I have a built-in protector and a “No Questions Asked” bodyguard. For life. This is not hyperbole. Despite being 19 years his elder, he has already taken on the role of Defender-In-Chief. Last year, while my husband was out of town on business and I was home with our three children, I heard a loud bang on my door in the dark hours of the night. A little scared but not sure if I wanted to hit the police button on my alarm system; I barricaded us in my bedroom and called my first responders instead. Within four minutes (they lived 8 miles away) the cavalry arrived driving a Chevy Silverado and burnishing a deer spotting light. They made a few wide sweeps of the yard and the barn and I soon got a call that my brother was on my front porch. I unlocked the door and there stood my 14-year-old brother in nothing but a pair of shorts and armed with his trusty 12-gauge shotgun. He smiled and said, “Hey Sis, it’s all clear.” That’s what a brother does. When his sister is in danger, he jumps out of bed, grabs his gun, and runs out of the house so fast in his underwear that his Mom has to throw him a pair of shorts to put on in the truck.
I think I made the right choice in naming my son after him. My own little boy is his biggest fan and I can’t wait to see what adventures they plan together. From taking him fishing to letting him play video games in his bedroom, my brother is the kind of uncle that every seven-year-old boy dreams of. Whenever my son gets sad that he doesn’t have a brother of his own (as he did during the Ninja Turtles movie and every time he sees brothers together in the locker room before a hockey game), I remind him that he already has a big brother, he just calls him Uncle. It doesn’t stop my son from throwing pennies into wells and breaking chicken bones to ask for one though. I understand his desire and admire his determination: brothers are worth every wish.
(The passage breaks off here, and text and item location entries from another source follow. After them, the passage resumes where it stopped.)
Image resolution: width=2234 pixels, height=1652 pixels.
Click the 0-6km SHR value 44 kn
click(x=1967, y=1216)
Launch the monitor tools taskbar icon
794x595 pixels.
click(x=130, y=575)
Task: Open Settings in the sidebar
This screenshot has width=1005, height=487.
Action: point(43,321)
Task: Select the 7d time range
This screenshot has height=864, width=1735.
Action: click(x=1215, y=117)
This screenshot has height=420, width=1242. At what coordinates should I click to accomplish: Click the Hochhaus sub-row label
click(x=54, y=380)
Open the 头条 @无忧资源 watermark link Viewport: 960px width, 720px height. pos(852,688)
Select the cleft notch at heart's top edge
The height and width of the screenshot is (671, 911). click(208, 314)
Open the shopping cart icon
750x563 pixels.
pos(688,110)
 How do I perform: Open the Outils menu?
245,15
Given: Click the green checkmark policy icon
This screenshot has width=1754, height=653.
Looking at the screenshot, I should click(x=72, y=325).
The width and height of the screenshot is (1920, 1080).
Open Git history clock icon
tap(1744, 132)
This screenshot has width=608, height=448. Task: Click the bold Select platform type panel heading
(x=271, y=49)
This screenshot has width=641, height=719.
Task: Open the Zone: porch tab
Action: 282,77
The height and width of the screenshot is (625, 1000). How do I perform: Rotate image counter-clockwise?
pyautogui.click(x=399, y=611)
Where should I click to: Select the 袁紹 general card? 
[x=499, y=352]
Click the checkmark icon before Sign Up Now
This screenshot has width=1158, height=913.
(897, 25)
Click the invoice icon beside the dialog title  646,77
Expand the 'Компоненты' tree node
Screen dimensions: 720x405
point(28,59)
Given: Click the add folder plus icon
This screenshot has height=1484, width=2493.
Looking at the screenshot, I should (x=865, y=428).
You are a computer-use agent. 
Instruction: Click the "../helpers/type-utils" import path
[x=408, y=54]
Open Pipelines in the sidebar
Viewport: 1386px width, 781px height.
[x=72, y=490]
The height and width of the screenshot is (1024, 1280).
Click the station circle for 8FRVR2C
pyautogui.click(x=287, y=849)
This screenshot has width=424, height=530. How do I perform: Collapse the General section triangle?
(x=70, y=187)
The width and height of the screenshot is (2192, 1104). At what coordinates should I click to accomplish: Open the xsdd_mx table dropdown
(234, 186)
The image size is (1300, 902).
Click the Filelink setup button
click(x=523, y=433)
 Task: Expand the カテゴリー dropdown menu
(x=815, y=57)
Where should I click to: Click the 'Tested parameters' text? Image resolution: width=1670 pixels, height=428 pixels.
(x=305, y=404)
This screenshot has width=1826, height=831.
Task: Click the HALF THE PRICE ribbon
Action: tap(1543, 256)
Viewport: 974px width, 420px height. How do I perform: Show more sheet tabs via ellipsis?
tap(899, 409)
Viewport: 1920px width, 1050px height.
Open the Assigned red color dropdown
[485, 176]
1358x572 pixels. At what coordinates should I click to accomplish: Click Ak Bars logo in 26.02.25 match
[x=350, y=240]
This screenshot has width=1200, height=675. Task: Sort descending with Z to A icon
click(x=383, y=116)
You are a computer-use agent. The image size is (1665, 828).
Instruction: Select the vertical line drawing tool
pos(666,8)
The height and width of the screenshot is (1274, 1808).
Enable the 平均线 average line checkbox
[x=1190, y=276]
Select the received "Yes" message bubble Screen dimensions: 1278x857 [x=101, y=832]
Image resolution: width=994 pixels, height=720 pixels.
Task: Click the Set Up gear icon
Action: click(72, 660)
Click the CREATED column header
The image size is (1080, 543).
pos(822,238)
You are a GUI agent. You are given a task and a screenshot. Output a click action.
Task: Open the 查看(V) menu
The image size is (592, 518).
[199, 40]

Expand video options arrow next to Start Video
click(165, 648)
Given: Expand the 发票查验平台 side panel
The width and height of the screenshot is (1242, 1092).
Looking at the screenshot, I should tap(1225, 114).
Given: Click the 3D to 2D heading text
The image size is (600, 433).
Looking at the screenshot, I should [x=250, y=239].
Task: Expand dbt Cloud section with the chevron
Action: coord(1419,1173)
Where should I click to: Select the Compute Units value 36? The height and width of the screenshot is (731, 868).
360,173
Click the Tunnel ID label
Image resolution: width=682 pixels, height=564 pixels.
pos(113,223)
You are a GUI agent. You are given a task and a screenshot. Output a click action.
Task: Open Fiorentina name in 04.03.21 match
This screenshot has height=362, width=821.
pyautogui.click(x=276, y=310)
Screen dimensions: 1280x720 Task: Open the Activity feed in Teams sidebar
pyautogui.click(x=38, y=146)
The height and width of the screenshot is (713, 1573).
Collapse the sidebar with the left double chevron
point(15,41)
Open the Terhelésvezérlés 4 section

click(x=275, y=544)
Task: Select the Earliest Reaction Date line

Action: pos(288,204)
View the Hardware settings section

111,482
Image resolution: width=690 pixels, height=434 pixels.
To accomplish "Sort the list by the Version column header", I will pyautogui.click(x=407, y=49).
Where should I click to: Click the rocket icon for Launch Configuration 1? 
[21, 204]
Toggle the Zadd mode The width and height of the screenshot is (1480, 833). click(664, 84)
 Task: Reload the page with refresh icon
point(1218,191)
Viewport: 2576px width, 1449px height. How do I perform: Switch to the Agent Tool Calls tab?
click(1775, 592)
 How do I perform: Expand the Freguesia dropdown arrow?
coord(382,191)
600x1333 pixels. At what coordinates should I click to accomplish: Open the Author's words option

This past Saturday I had the honor of pinning on my little brother’s boutonnière for his very first prom. As I glanced up at his handsome face (he’s taller than me now), I couldn’t help but see the tiny little boy who used to run into my arms. In that instant a flood of memories rushed back: his first time on the ice, his kindergarten graduation, the time he got a battery-motorized four wheeler for Christmas and spent the next six months doing “tricks” on it in the yard, the vision of him in a diaper and his green frog boots hiding behind a tree and “hunting” for turkeys.
Soon he will be leaving for his own adventures as college and a career are in the not-too-distant future. He will return home to play with his nieces and nephews and they will cry every time he leaves to go back to school. We will sit around the summer campfires and listen to his tales and talk about his plans. One day he will even stand at the end of an aisle while the love of his life walks toward him in a flowing gown of white. He will have kids of his own and my parents will be blessed with more grandbabies to spoil. But, to me, he will always be that little guy running down the hill. I sure am glad I didn’t waste all of those shooting stars on something silly; I’ll take a brother over a pony any day.